Sábado 13 de Mayo de 2017

Explican desencuentros con las tiendas

Las razones políticas y de corazón de Guillier para alejar a los partidos

René González R.

Una serie de desencuentros caracterizan la relación entre el senador Alejandro Guillier y gran parte de los partidos que lo respaldan (PS, PPD, PRSD y PC).

Aparte de no contar con un comando que le dé poder a las tiendas —y del episodio en que corrió la fecha en que los radicales lo proclamarían—, sólo esta semana se ha batido con las dos colectividades más grandes que lo secundan.

Primero, fue a la Comisión Política del PPD y el timonel de la tienda, Gonzalo Navarrete, aseguró a la salida que no todos quedaron conformes con él. En respuesta, cercanos al candidato presidencial insinuaron que quizás él no iría a su propia proclamación de hoy en la colectividad. Tras ello, las asperezas se limaron.

Segundo, luego de que se conociera que el PS invirtió en bonos de empresas del ex yerno de Pinochet, Julio Ponce Lerou, Guillier instó a investigar y sancionar las eventuales faltas éticas y recordó que él no es socialista, tensionando su relación con la directiva de Alvaro Elizalde.

De la razón

La frialdad de Guillier con las colectividades no es sólo fruto de episodios puntuales, sino de motivaciones que explica en el libro "De cara al país" de Raúl Sohr.

"Mi estrategia es tomar distancia de los partidos. Se gobierna con los partidos, sí, pero debiera tener sobre mi espalda el mayor apoyo ciudadano posible. Todo lo que logre de apoyo es lo que va a determinar cuál es mi espacio de movilidad", dice.

"Con los partidos hay que tener una negociación dura y decirles: ‘Miren, los partidos gobiernan, pero van a gobernar bien y eso sólo lo pueden hacer si escuchan a la ciudadanía'", añade.

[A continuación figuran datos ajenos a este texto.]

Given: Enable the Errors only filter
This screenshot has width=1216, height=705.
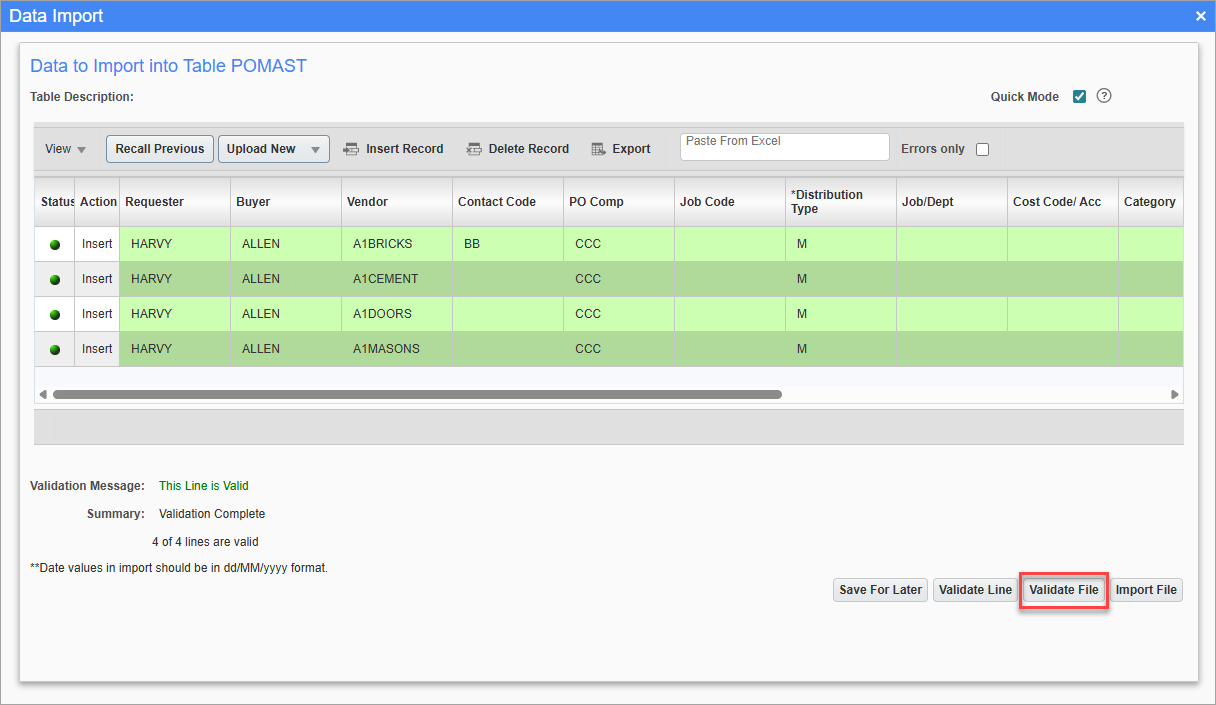Looking at the screenshot, I should tap(982, 148).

En el libro también deja ver su desafección por el actuar en casos de corrupción. "Mira lo que ha sucedido con los mismos políticos que han sido denunciados y que tienen prácticamente amenazados a los fiscales. Nombraron un nuevo fiscal nacional esperando que cerrara todos los casos", señala.

Del corazón

En "De cara al país" también da motivaciones emocionales para distanciarse: "He notado, en la cultura general de los partidos de izquierda, que se ha ido perdiendo esa amistad y fraternidad que todavía les queda a los radicales… No quise almorzar más con los PPD en el Parlamento. Cada uno por su lado, cada uno manejando sus cosas por teléfono. El único que hacía un intento de crear cierta colectividad era Guido Girardi".

"Con el tiempo dejé también de ir a los almuerzos de los senadores de la NM cuando empecé a aparecer en las encuestas y fui sintiendo la agresividad al pasar… Si no hay afecto no hay fraternidad y las cosas no funcionan", concluye.